The Respondent raised other issues in their submission:
(a) The WRC has no jurisdiction in this case: Provision of services – Discharge of the burden of proof.
(b) That there was no evidence of discrimination in contravention of the Act of 2000:
That the Complainant is obliged to prove the primary facts that would constitute discrimination. They say that the allegations of discrimination have been made without corroborating evidence and following the respondent’s investigation there is a clear conflict with the evidence from the Complainant.
The Respondent rejects the complaint of discrimination by the Complainant and says that no evidence has been presented in favour of the complaint by the Complainant or any other witness.
Findings and Conclusions:
I am bound to adjudicate on the issue, raised by the Respondent in relation to the jurisdiction of the Tribunal in this case. This arises from the time limit in the Act of 2000 within which the ES1 notification must be submitted to the Respondent. The ES1 must, per Section 21(2)(a) of the Equal Status Act, 2000, be submitted within 2 months of the incident complained of. This time limit may be extended in some circumstances, where “reasonable cause” is advanced for the delay in submission.

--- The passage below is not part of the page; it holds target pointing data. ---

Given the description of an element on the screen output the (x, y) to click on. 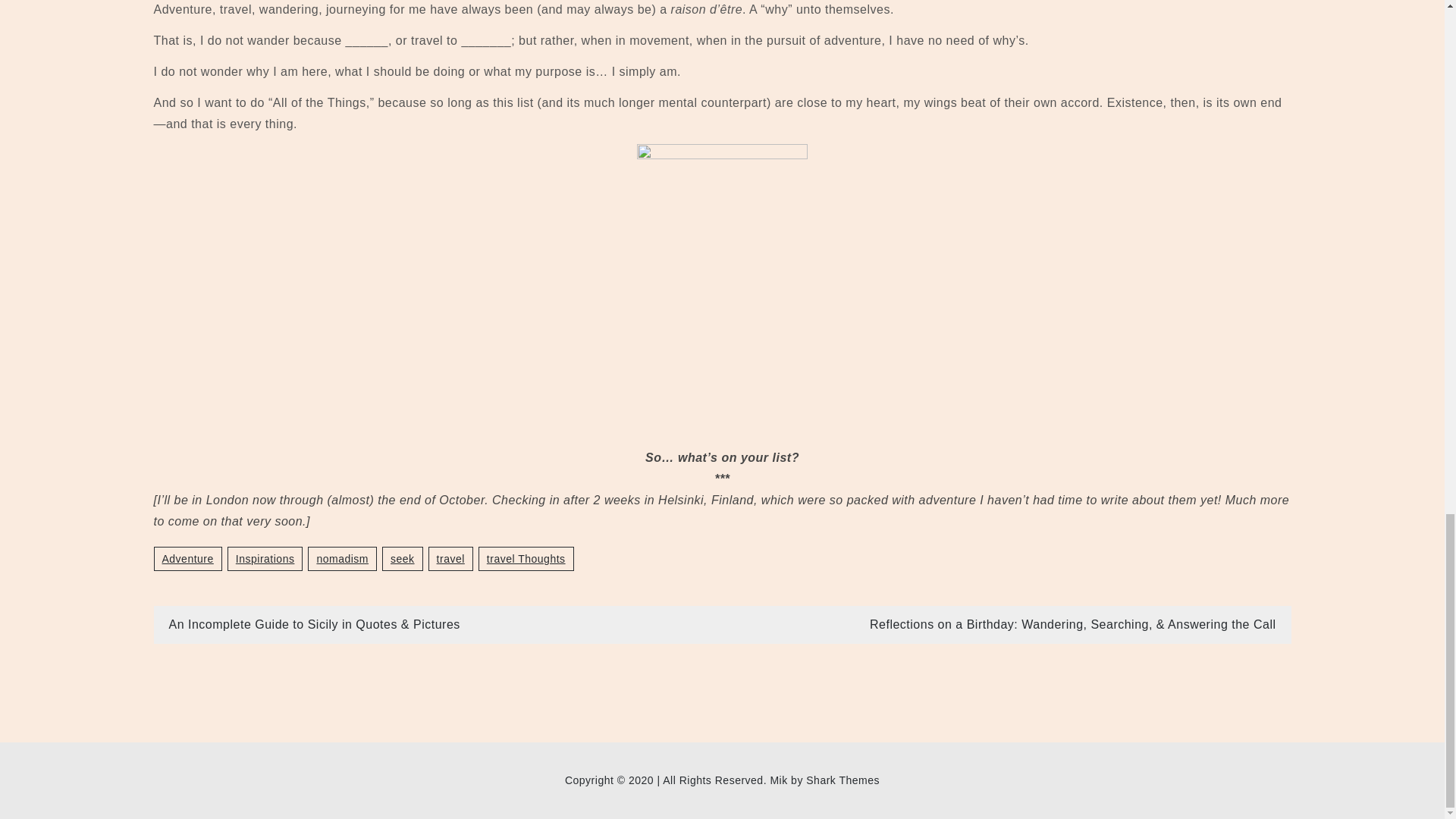
Seek (402, 558)
Shark Themes (842, 779)
Inspirations (264, 558)
Nomadism (342, 558)
Travel (450, 558)
Travel Thoughts (526, 558)
Adventure (186, 558)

Was there reasonable cause advanced by the Complainant in submitting the ES1 for the delay in its submission. This was considered in the decision in Cementation Skanska -v – A Worker DWT0425, where “in the Court’s view, in considering if reasonable cause exists, it is for the Complainant to show that there are reasons which both explain the delay and afford an excuse for the delay”.
I have examined the causes advanced by the Complainant and I cannot see that the causes advanced should have resulted in the delay of the submission.
The Respondent refers to the case of Borsca – v – Bank of Ireland, ADJ-00010452 (4TH September 2018) wherein the Adjudicator found that “However, there are strict notification requirements and these have not been satisfied in their entirety in this case. I appreciate that the complainant referenced the Equal Status Act in her complaint but there is a clear variance in the statutory notification requirement.
The purpose of the form is to allow the Respondent some time to engage with the Complainant with a view to seeking to resolve the matter. Provision is made for information sharing if some is requested by the Complainant.
The Complainant did not place the Respondent on notice of her intention to refer the case to the WRC if dissatisfied with the response received from the respondent. I appreciate that there was a clear duplication in the initiation of the complaints which culminated in confusion. However, I am required to ensure that all aspects of Section 21 of the Act have been met. On this occasion I have found a shortfall which has not been sufficiently explained or reasoned by the Complainant.
This omission has prevented my jurisdiction in the case and I must deny jurisdiction”
I believe that the circumstances in the present case lead me to the same conclusion. The time limit in the Equal Status Act, 2000 was breached and the explanations offered for this do not negate the rule or allow for variation of the rule.
Section 41 of the Workplace Relations Act 2015 requires that I make a decision in relation to the complaint in accordance with the relevant redress provisions under Schedule 6 of that Act.
Section 25 of the Equal Status Acts, 2000 – 2015 requires that I make a decision in relation to the complaint in accordance with the relevant redress provisions under section 27 of that Act.
I deny jurisdiction to myself as Adjudicator in this case.
I also, per the request of the Complainant, have decided to anonymise this decision due to the sensitivity of the issues raised.